Il Comune di Rimini accelera sulla variante al Piano dell’arenile approvato lo scorso agosto, con l’obiettivo di intervenire su una serie di temi rimasti irrisolti e di introdurre nuovi strumenti per la gestione e la trasformazione del litorale. La proposta, illustrata in commissione dall’assessore all’Urbanistica Valentina Ridolfi insieme ai tecnici comunali, sarà assunta direttamente dal Consiglio comunale con contestuale messa in salvaguardia, nel tentativo di limitare ulteriori contenziosi amministrativi che tuttavia l’amministrazione considera probabili.
Tra i temi principali della variante figurano la destagionalizzazione delle attività balneari, la maggiore flessibilità per gli stabilimenti, le opere pubbliche legate alla sicurezza idraulica, le strutture sportive e soprattutto la disciplina delle piscine e delle terrazze. Uno dei punti più discussi riguarda proprio le piscine nelle macro-aggregazioni. Il Piano vigente consente infatti, per gli aggregati con un fronte minimo di 250 metri lineari, la realizzazione di una piscina fino a 300 metri quadrati, superficie che viene sottratta da quella coperta disponibile. Nel tratto sud del litorale questo potrebbe tradursi teoricamente in 27 macro-aggregazioni e altrettante piscine, per una presenza significativa di nuovi impianti lungo la costa.
Il confronto con gli enti competenti è ancora aperto su numero e dimensioni delle strutture, e un nuovo tavolo tecnico è fissato per il 3 giugno. L’obiettivo dell’amministrazione comunale è arrivare all’adozione della variante entro l’inizio di luglio, dopo il confronto tecnico sulle piscine previsto a giugno, per poi completare l’iter approvativo in autunno.
La variante introduce una distinzione più articolata tra macro e micro-aggregazioni. Per le prime restano ammesse coperture temporanee invernali delle piscine, mentre per le seconde sarà consentita solo la copertura con teli leggeri e una sola sponda a pendenza contenuta, con profondità massima di 1,20 metri. Tra le novità più rilevanti compare anche l’estensione delle terrazze alle micro-aggregazioni dotate di pubblico esercizio. Finora questa possibilità era riservata alle sole macro-aggregazioni. Le nuove terrazze potranno essere realizzate con scale esterne, ascensori non chiusi, parapetti leggeri e sistemi retrattili di ombreggio come tende e ombrelloni.
Sul fronte della destagionalizzazione, la variante chiarisce gli allestimenti temporanei consentiti nella fase transitoria precedente alla piena attuazione del Piano. Saranno ammessi ombrelloni, tende ombreggianti e chiringuiti, oltre alla possibilità di installare coperture temporanee fino a 1.000 metri quadrati per un massimo di 180 giorni l’anno, così da permettere attività anche nei mesi invernali.
Il testo affronta anche il tema delle emergenze climatiche e delle mareggiate, prevedendo la possibilità di ricostruire strutture demolite da eventi eccezionali.
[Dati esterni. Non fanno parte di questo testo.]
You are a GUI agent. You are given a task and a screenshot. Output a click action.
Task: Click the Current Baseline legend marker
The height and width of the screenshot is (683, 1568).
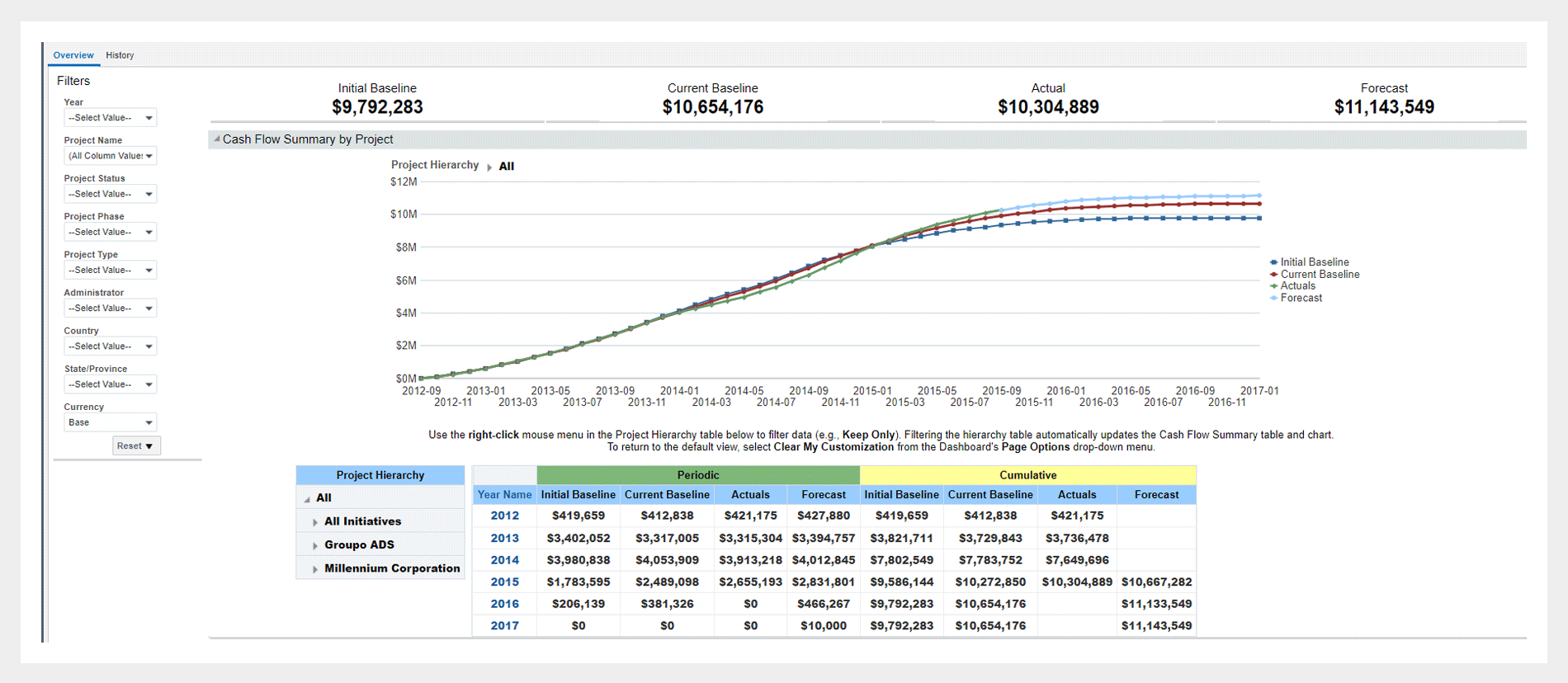[1274, 275]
Viene inoltre introdotta maggiore flessibilità sul “campo edificatorio”, con possibilità di ampliamento degli spazi in specifiche condizioni sia per micro che per macro-aggregazioni. Ampio spazio anche allo sport: la variante individua aree ombreggiate dedicate all’attività sportiva, dove potranno essere installate strutture leggere per beach volley, beach soccer e beach tennis utilizzabili anche fuori stagione.
Particolare attenzione viene infine riservata infine agli stabilimenti della zona nord, tra il bagno 23 e il 43, dove la conformazione della spiaggia e la vicinanza degli alberghi rendono necessarie soluzioni più leggere e facilmente amovibili. In questi tratti saranno consentite strutture meno impattanti rispetto agli standard previsti per il resto del litorale.